Voici une critique rapide de la plume de Houellebecq, qui mérite néanmoins son Goncourt. Ceux qui ont lu mon texte sur la lutte entre la modernité et la postmodernité comprendront mieux sur quelles bases mon jugement repose.
Vous souvenez-vous quand on écoutait «les petits bonhommes» (les dessins animés), avec leurs pouvoirs, leurs dons, ils se mettaient dans le pétrin et on se surprenait à les voir se coincer dans des situations dont ils auraient aisément dû se sortir d'ordinaire. On souffrait pour eux et ça nous énervait.

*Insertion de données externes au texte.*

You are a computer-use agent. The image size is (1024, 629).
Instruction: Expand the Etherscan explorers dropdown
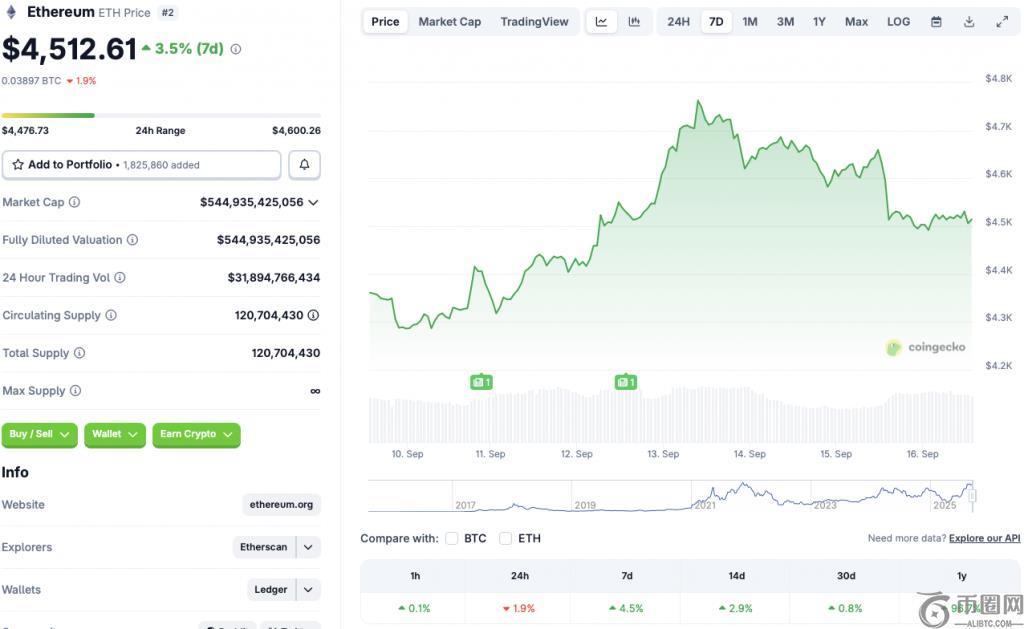click(x=309, y=547)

La critique que Houellebecq fait de notre société provoque chez moi le même énervement. Je ne comprends pas comment quelqu'un qui fait un tel portrait, réaliste et sombre de la société, peut à ce point valoriser le sexe. Son monde est froid, vide, austère, sans rapports humains authentiques et je ne m'explique pas comment quelqu'un qui a un tel esprit analytique peut se fourvoyer sur l'essentiel, la vie a quelque chose de «numineux», mais Houellebecq montre toute la férocité d'un monde sans transcendance et si esthétiquement ses oeuvres sont réussies, s'il a parfois des moments spectaculaires, il les fait reposer sur un propos philosophique plutôt faible qu'il compense par une extraordinaire sensibilité esthétique.
Houellebecq critique clairement nos sociétés et pourtant il semble que dans ses romans, le capitalisme et le darwinisme social qui l'accompagne ne sont pas vraiment disséqués avec la même intelligence que les cas ou les effets qu'ils produisent.

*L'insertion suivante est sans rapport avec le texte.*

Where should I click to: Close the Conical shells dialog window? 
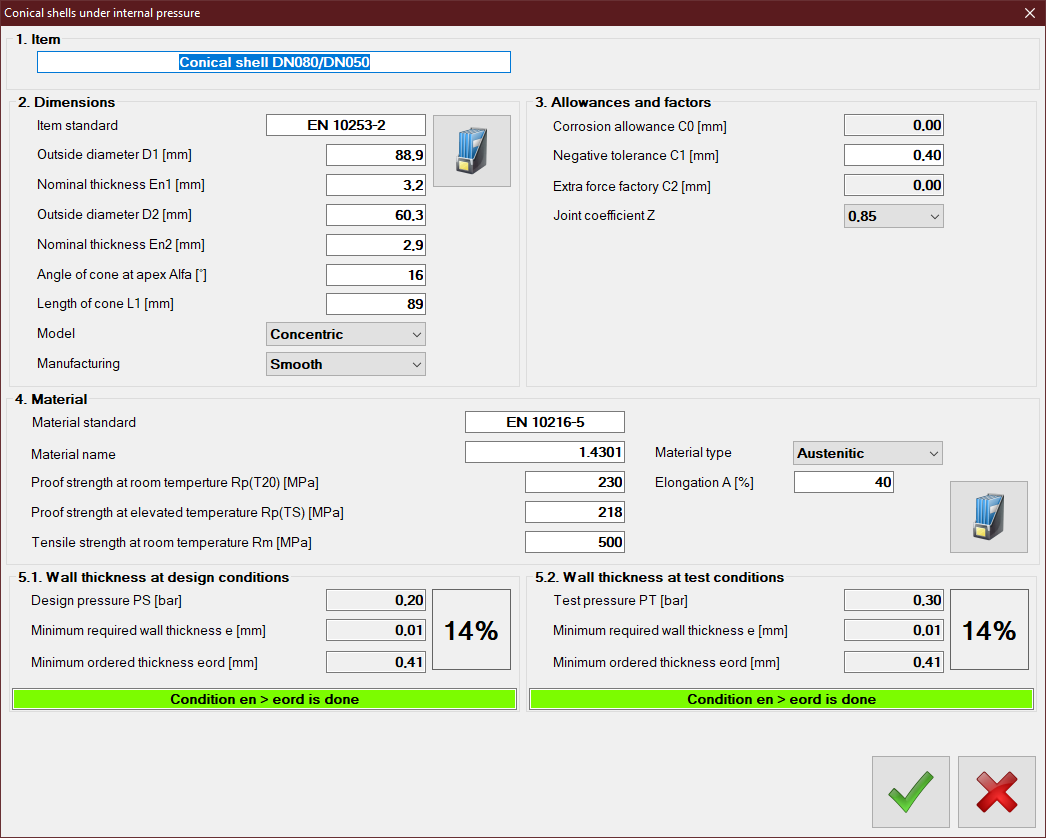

Houellebecq va expliquer combien triste et dramatique est la vie d'un perdant à ce jeu-là et il le fera avec nuance et intelligence, mais il n'ose pas vraiment porter son regard sur les causes.
Il gravite dont finalement sur le constat du caractère très superficiel de l'existence postmoderne, mais son refus de plonger dans les profondeurs l'oblige à faire des tours de passe-passe à la fin de ses romans et à recourir à des artifices plutôt maladroits : le recours à de la science-fiction où l'humanité finit immanquablement par être différente, montrant par là justement notre échec actuel.
Même si ça fait original, ça camoufle que ses romans sont inachevés et qu'il les fait finir en queue de poisson. Pourquoi? Parce que sa pensée est inachevée : Houellebecq n'arrive pas à voir ses propres contradictions. L'existence est pleine de sens et d'opportunités de se laisser toucher par la transcendance, ne serait-ce que par l'art, ces romans ne parlent indirectement que de cette aspiration, mais il fait exprès de peindre un monde où un tel sens n'existe pas.
Sa fixation sur la beauté et le sexe est également révélatrice d'une certaine immaturité, le point oméga pour ses personnages est justement dans la pénétration d'une femme sublime
Voilà précisément ce qui m'étonne : comment peut-on être parfois si génial, surtout pour le vernis, et pour l'essentiel, être si lourd?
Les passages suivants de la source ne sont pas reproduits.